Ames is currently measuring and penciling and hammering in preparation for a(nother) hanging wall shelf in our living room. I'm obsessed with these hanging wall shelves. This will be the third in our living room, there's another in our bedroom, and I'm planning to put one in our laundry nook. I'm finding the hanging wall shelves give some semblance of decorating, like I know what I'm doing when it comes to putting things prettily around my house. They're also functional-- the one in the laundry room will hold useful things like detergent and cleaning products which probably should come out from hiding more often. This little bitty one in the corner will hold a plant, which was a belated wedding gift. It's the kind of plant that will never die in spite of being owned by inherent (and accidental) plant killers like me. It'll be nice to give it a place of its own, off the side table and out of the way of our fish (Walter, Edward Cullen, Ms. Jay, Julie, and the snail, Harvey [after the gay political activist]).

But my wifely laziness.

Over the summer, as I prepared this little place for Ames to move in, I was a master of domesticity. Laundry, dishes, cleaning were never a problem. And I also made my bed each morning. These days, sadly, the same motivation is there but the follow-through is a little less common. Except that it all still gets done because Ames is now the master of domesticity.

Now I'm not all into preconceived gender roles, especially since I'm the breadwinner right now, providing for our new little family, but there is a certain satisfaction that I do have in making dinner and having a tidy house for Mr. Ames to come home to.

Before the shelf hanging, Ames also cleaned the bathroom and the fish tank (not with the same products), made the bed, and neatened up the living room. While I did do that huge sink full of dishes, he was the one to dry and put them away. He also helped clean up my parents' house in anticipation of my Dad's return today after we took care of their dog Sprout earlier this week. All in a Sunday, I guess.

Except that he's also managed to do all the laundry this week, mop the kitchen, vacuum the whole house, change the bedsheets, take care of other loads of dishes, get ahead on his homework, audition for a new play, and start operating sound for a show at school that opens in a few weeks.

And here I sit with my blogs, nursing a bottle of Crystal Light (aka low-calorie juice powder) while dinner simmers on the stove: creamy tuna casserole out of a box by Kitchen Creations (the Kroger off-brand of Tuna Helper, the sub-brand of Hamburger Helper) to which I'll add some broccoli (frozen, Target brand, in no way freshly chopped).

Why?

Because I am a Lazy Wife, who also (side note) whines more than I should, which may or may not be justifiable but is still a reality.

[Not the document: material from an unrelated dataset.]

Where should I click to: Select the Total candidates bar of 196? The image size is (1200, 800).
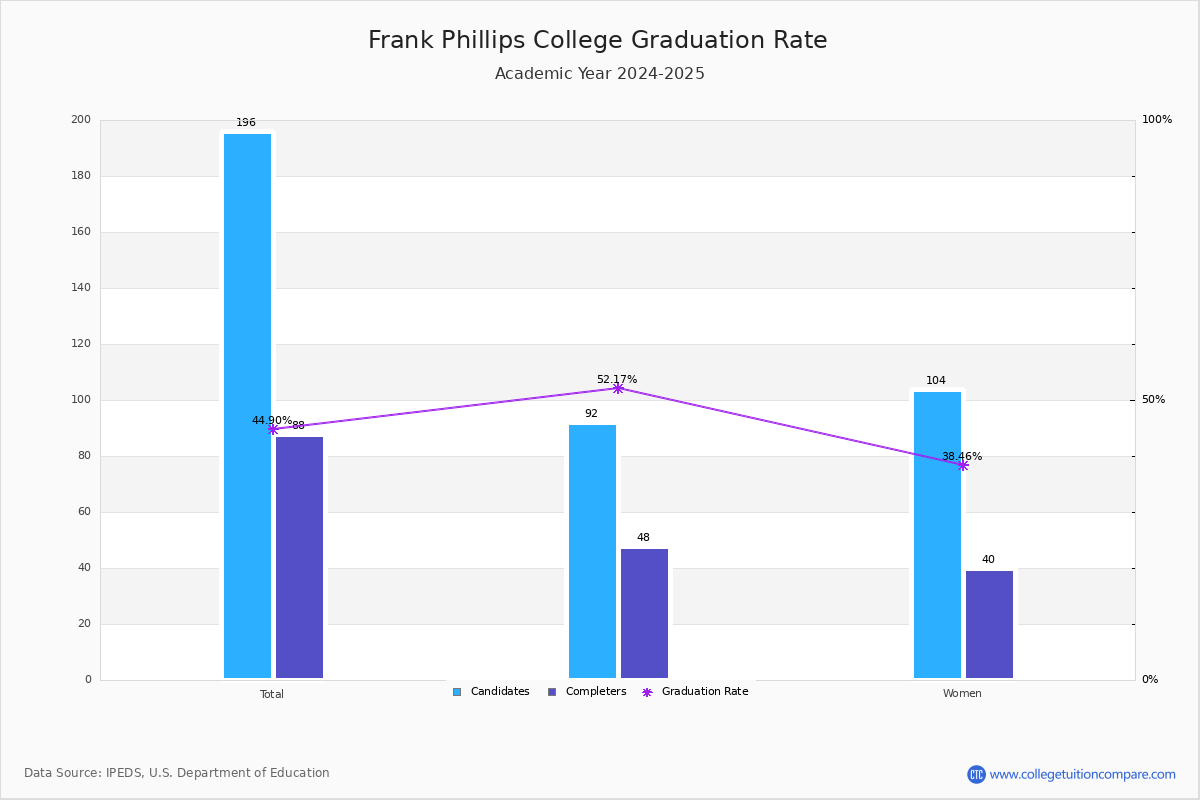[247, 406]
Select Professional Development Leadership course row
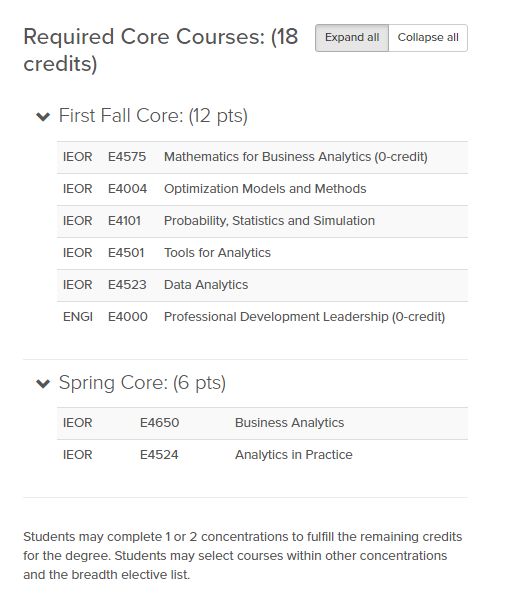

And for whatever reason, Mr. Ames still likes to snuggle me while we watch Canadian TV on DVD (Slings & Arrows-- Netflix it, only three seasons/18 episodes, you won't be sorry) and entertain my constant need for Diet Coke and new nail polish.

I offer the Lifetime Achievement in Extraordinary Husbandship award to Ames. He deserves it.

2 comments:

Robbie said...

Emily! Maybe we truly are twins separated at birth. As the current bread winner I am constantly deferring to super-husband, aka Robbie, to pick up my domestic slack. I feel momentary guilt, and sometimes have a minor emotional freak out - but then I'm fine. :) It happens. Husbands rule . . . but so do wives!!

Tyler said...

Marriage sounds awesome. I can't wait.